The movie, set in South Africa, often refers to "Kaffirs". A "Kaffir", according to Wikipedia, "...was used in the former South Africa to refer to a black person. Now an offensive ethnic slur, it was previously a neutral term for black southern Africans. The word is derived from the Arabic term Kafir, which means 'disbeliever' or literally, 'one who conceals (the truth)' . . . In South Africa today, the term is regarded as highly racially offensive, in the same way as "nigger" is in other countries. It is seldom used as an isolated insult, but rather is used systematically, by openly racist individuals, when talking about black people, and as such was very common in the Apartheid era. Use of the word has been actionable in South African courts since at least 1976 under the offense of crimen injuria: "the unlawful, intentional, and serious violation of the dignity of another"." The use of the word was a significant plot point, in Lethal Weapon 2 (1989).

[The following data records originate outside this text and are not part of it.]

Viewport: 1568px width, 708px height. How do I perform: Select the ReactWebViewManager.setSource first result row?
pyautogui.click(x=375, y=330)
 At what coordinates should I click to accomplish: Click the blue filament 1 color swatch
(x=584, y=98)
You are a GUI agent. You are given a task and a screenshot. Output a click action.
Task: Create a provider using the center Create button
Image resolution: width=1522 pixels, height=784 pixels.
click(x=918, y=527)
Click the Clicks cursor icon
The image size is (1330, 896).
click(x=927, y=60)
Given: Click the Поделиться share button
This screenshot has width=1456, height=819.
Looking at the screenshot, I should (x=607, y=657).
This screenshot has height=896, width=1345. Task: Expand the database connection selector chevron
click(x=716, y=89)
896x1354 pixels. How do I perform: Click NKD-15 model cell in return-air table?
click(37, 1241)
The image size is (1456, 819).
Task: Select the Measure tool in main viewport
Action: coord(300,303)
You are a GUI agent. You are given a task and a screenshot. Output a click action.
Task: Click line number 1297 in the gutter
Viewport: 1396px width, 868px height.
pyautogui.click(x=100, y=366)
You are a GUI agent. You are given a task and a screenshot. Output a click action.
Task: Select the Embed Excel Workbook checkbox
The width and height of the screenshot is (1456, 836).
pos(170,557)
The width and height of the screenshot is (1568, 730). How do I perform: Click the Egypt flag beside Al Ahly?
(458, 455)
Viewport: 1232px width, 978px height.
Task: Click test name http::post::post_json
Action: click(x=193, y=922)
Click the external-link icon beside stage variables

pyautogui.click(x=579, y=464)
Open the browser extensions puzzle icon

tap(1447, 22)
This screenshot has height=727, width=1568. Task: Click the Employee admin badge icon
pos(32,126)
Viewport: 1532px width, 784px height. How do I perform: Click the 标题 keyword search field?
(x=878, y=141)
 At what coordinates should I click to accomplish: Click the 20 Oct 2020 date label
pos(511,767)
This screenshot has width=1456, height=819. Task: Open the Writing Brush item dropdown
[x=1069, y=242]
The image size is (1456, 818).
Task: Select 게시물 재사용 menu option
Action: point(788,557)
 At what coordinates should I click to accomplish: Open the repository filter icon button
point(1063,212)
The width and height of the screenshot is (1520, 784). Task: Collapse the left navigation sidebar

12:15 AM -- THE MACKINTOSH MAN (1973)
A British agent goes undercover as a jewel thief to nab a Communist spy.
Dir: John Huston
Cast: Paul Newman, James Mason, Dominique Sanda
C-99 mins, CC,

In his autobiography cinematographer Oswald Morris recalled how John Huston showed very little interest or enthusiasm for directing the picture and often arrived late on set largely unprepared for the days schedule. It was often left to Morris and the crew to filll the gap and set up the shots for the day for when he eventually arrived and also to help Paul Newman, who was also very disappointed by Huston's attitude.


2:00 AM -- COMA (1978)
A lady doctor investigates a series of strange deaths and disappearing bodies at her hospital.
Dir: Michael Crichton
Cast: Geneviève Bujold, Michael Douglas, Elizabeth Ashley
C-113 mins, CC,

Producer Martin Erlichman first read the film's source novel when it was in galley form. Erlichman once said that for this movie he wanted to do for hospitals what Jaws (1975) had done to people with the ocean and sharks. He said: "People have a primal fear of the ocean and Jaws titillated that phobia. In a similar manner, Coma (1978) accents one's primal fears of hospitals. This is an even stronger phobia because a person can always refrain from going into the water, but cannot always avoid the necessity of going into hospital!".


4:00 AM -- FRENZY (1972)
When a temperamental man's ex-wife falls victim to a serial killer, he becomes the number one suspect.
Dir: Alfred Hitchcock
Cast: Jon Finch, Barry Foster, Barbara Leigh-Hunt
C-116 mins, CC, Letterbox Format

Midway through the film, there is a famous continuous shot in which the camera backs away from the door of Rusk's upper-floor apartment and descends the staircase, seemingly without a cut, to the ground level, out the building's front door, and then to the opposite side of the street. The interiors were shot with an overhead track in a studio, and there is an imperceptible cut as a man passes by the front door, carrying a sack of potatoes. This is subtly blended into a new shot of the camera pulling away from the building exterior that was actually used on location.